◆ Data extract
★ ★ ★ ★ ★ ★ ★
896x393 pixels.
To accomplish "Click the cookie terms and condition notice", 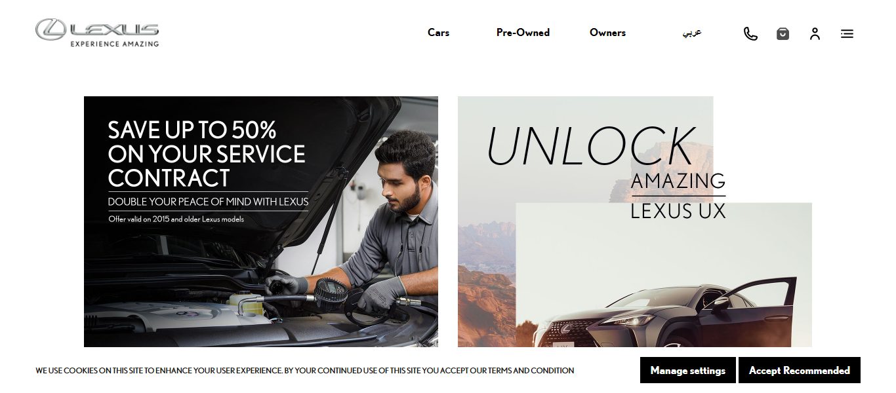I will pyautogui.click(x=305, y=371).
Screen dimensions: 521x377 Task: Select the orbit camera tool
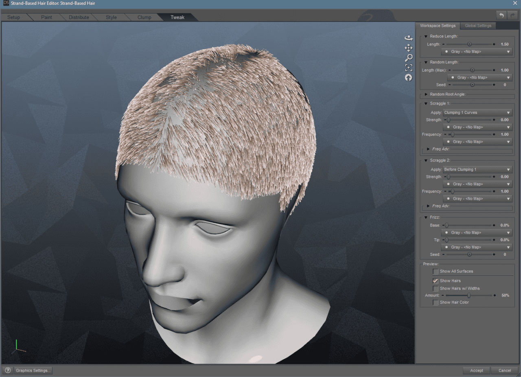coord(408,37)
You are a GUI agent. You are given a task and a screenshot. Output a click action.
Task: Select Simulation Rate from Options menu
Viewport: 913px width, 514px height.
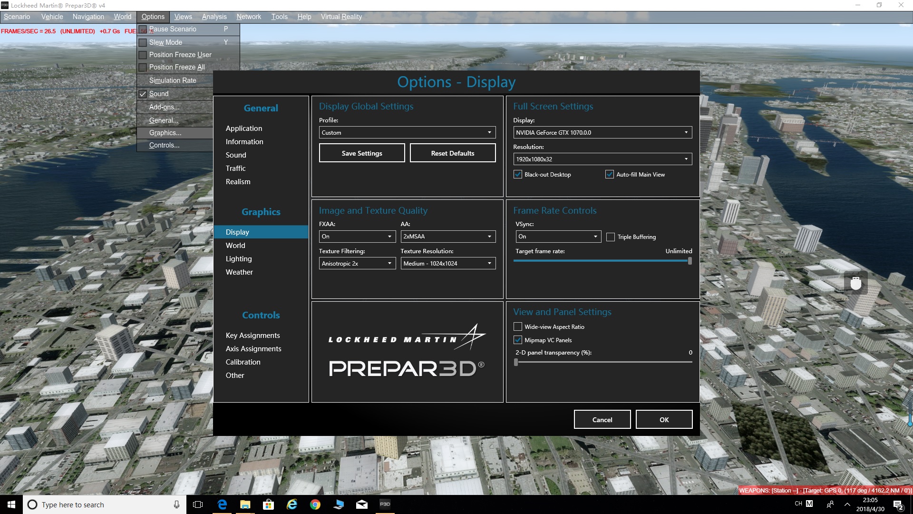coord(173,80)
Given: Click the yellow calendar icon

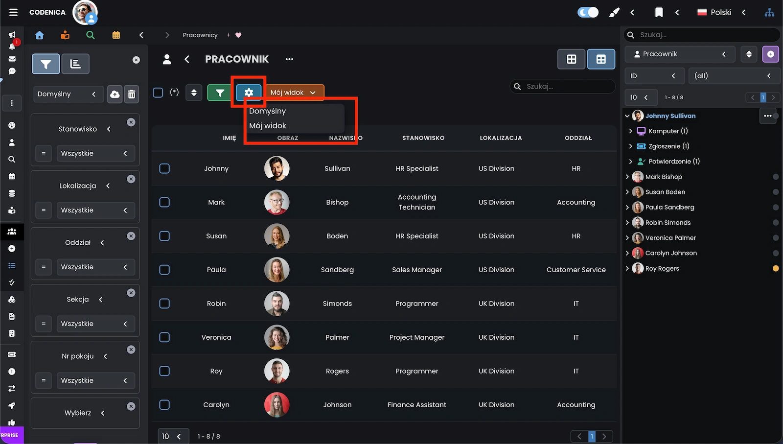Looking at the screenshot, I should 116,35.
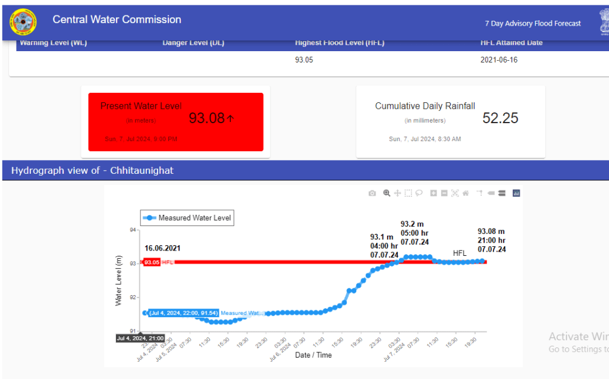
★ ★ ★ ★ ★ ★ ★
◆ Task instructions
Word for word, repeat only the lines from the line containing "Screen dimensions: 521x377" through the end of the data, without any pictures.

◆ Answer for this exercise
Screen dimensions: 521x377 Task: Select the orbit camera tool
coord(408,37)
You are a GUI agent. You are given a task and a screenshot. Output a click action.
Task: Select Simulation Rate from Options menu
Viewport: 913px width, 514px height.
coord(173,80)
Given: Click the yellow calendar icon

Looking at the screenshot, I should 116,35.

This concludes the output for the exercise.